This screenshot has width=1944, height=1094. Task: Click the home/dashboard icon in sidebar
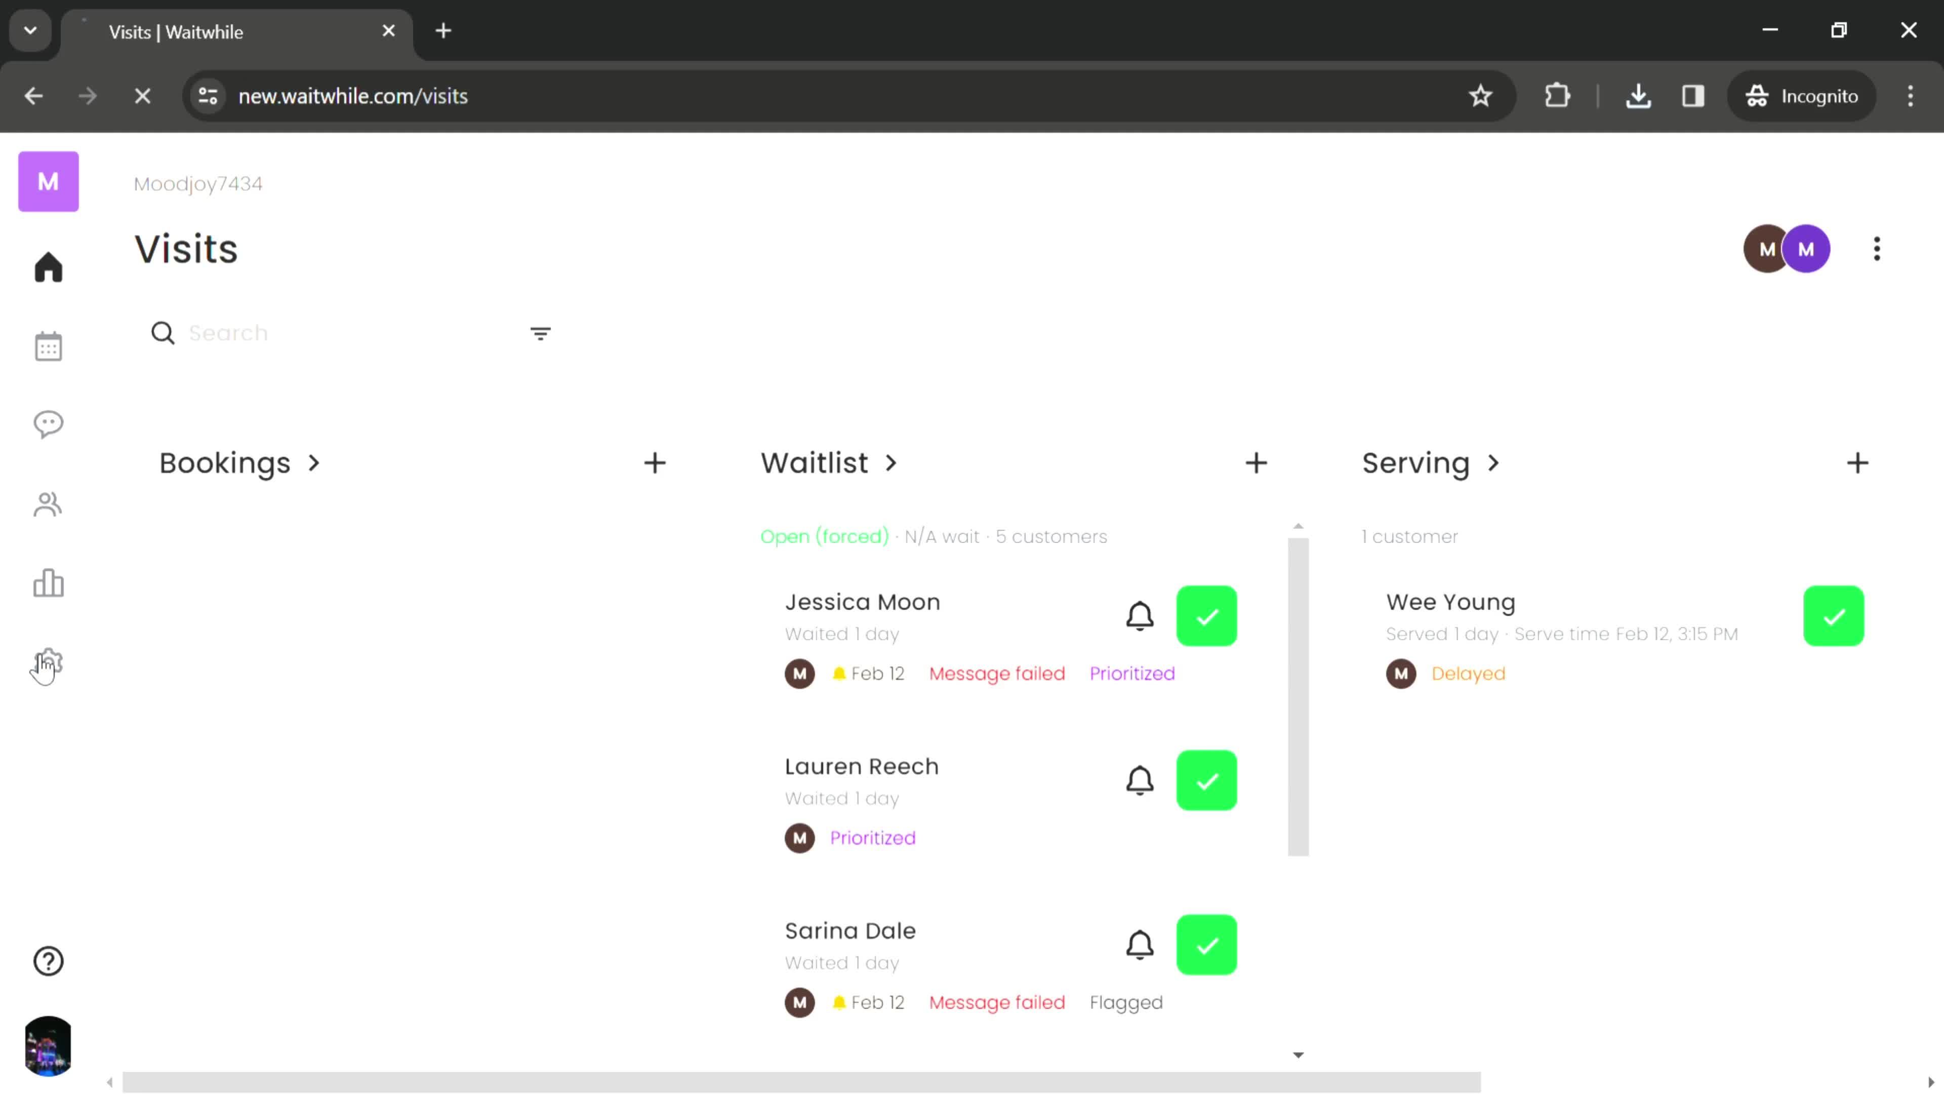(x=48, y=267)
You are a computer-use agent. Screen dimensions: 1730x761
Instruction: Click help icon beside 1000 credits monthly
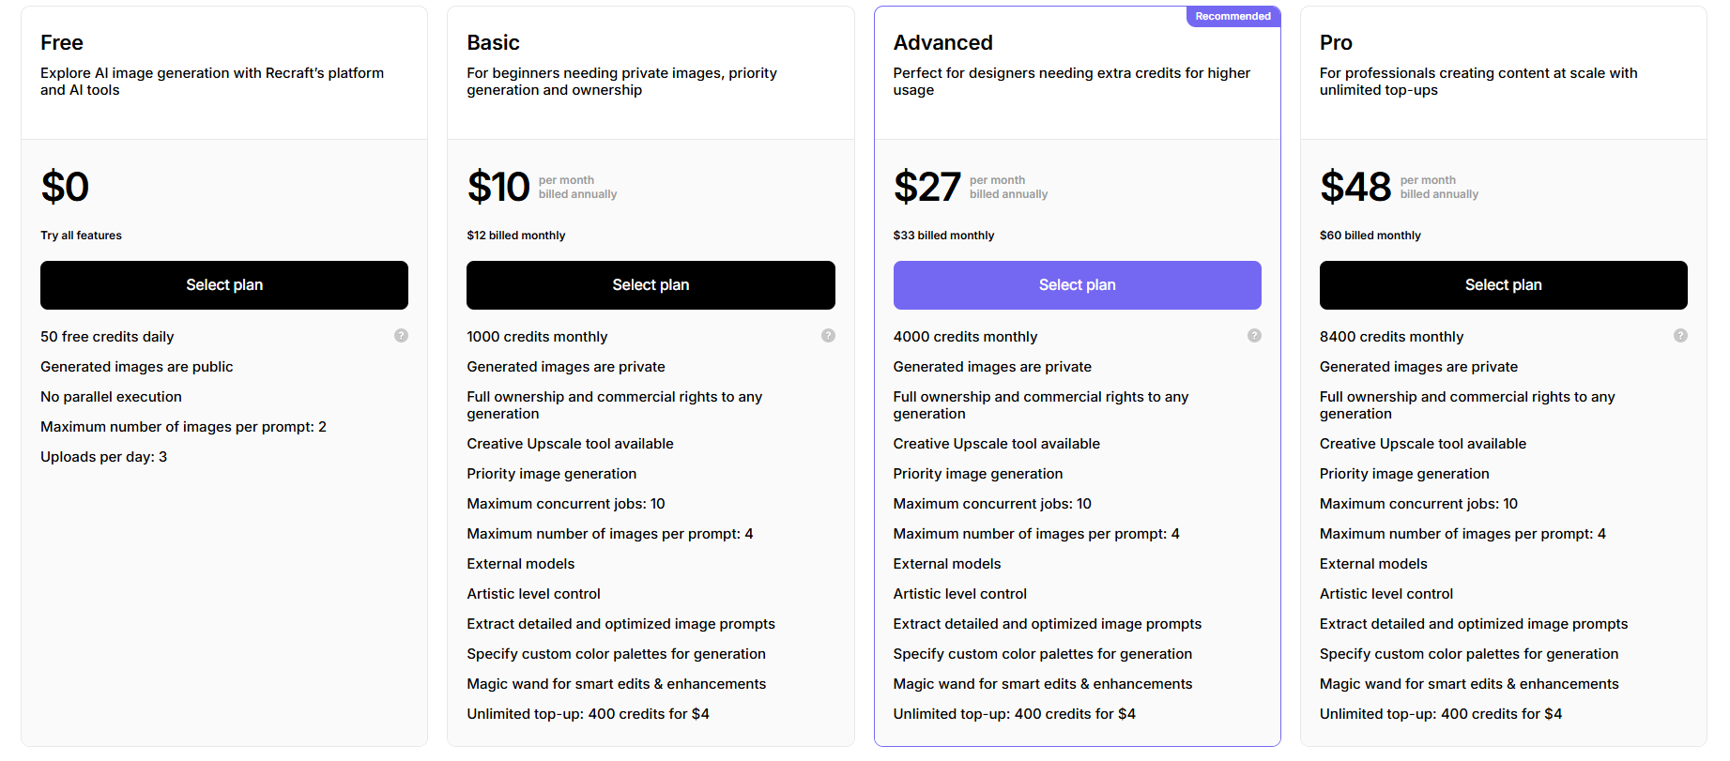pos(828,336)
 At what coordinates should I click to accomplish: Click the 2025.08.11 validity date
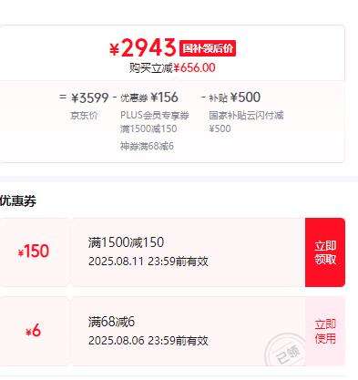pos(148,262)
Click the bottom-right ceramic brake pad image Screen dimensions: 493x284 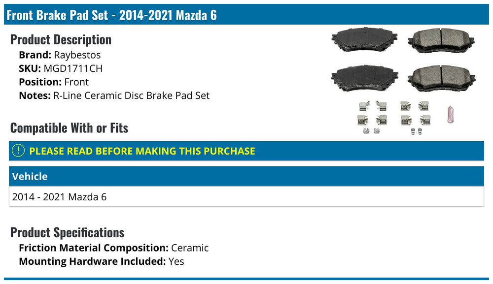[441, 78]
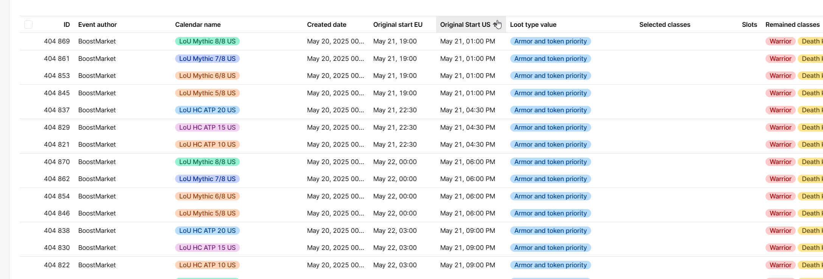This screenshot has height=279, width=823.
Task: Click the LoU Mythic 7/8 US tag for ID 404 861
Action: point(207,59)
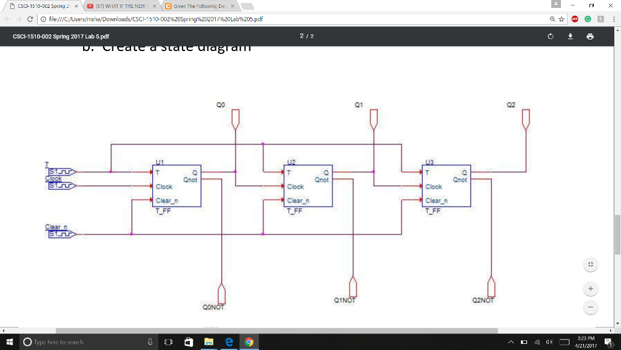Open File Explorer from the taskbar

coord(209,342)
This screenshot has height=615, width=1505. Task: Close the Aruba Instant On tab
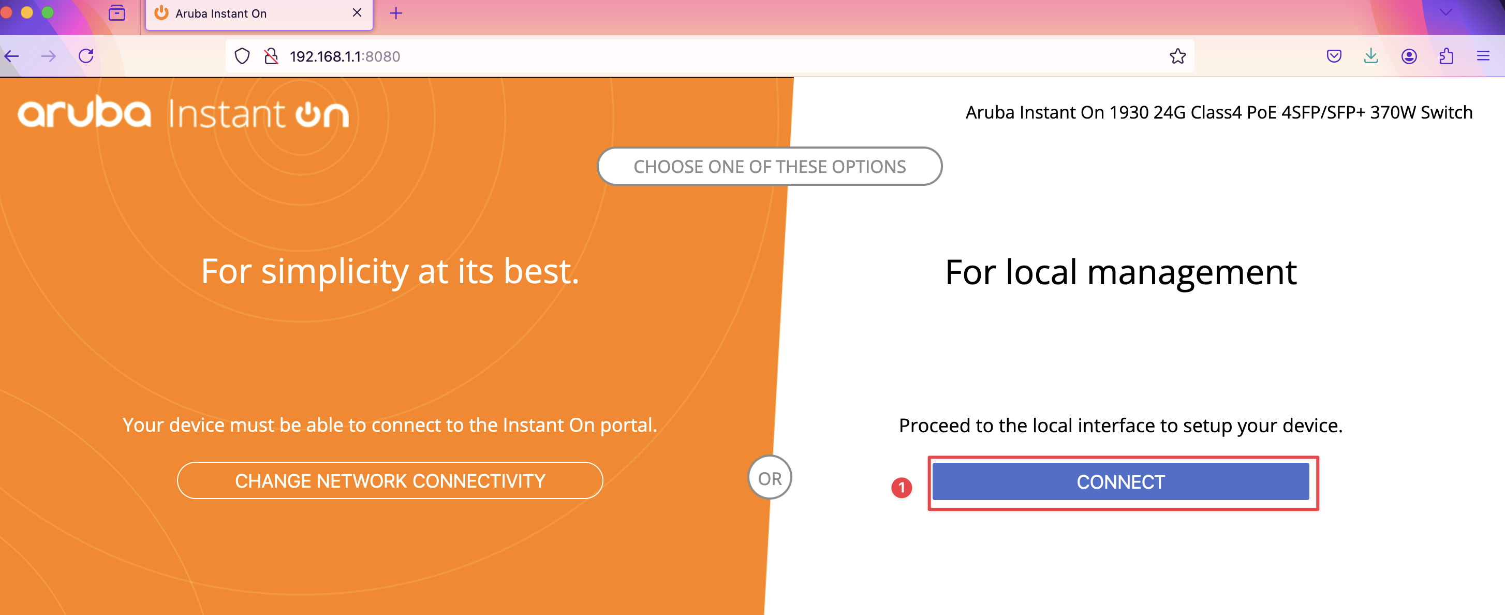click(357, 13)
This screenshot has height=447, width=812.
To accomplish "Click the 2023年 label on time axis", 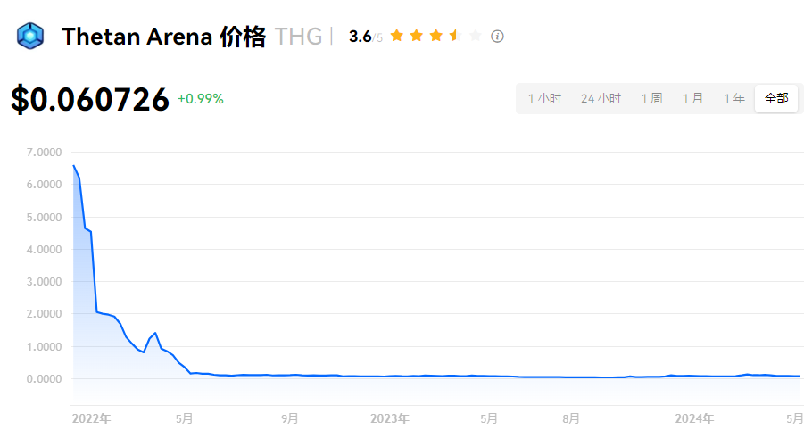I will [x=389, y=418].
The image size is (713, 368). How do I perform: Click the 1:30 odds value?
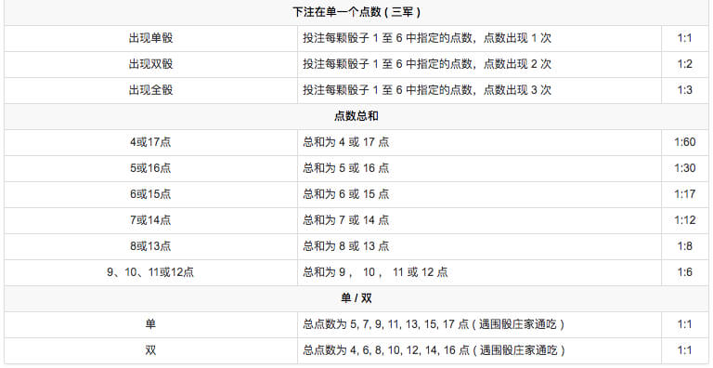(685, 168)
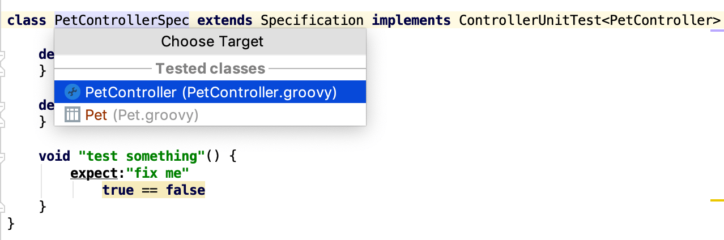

::::

→ Objectif visé: Reformule en CSV à deux colonnes, nommées consigne et reponse, les items ci-dessus compris entre la ligne contenant « The image size » et la fin des items, bornes incluses, à raison d'une ligne par item. Place chaque valeur entre guillemets, remplace les sauts de ligne par des espaces et omets les images.

→ Réponse ci-dessous:
consigne,reponse
"The image size is (713, 368). How do I perform: Click the 1:30 odds value?","(685, 168)"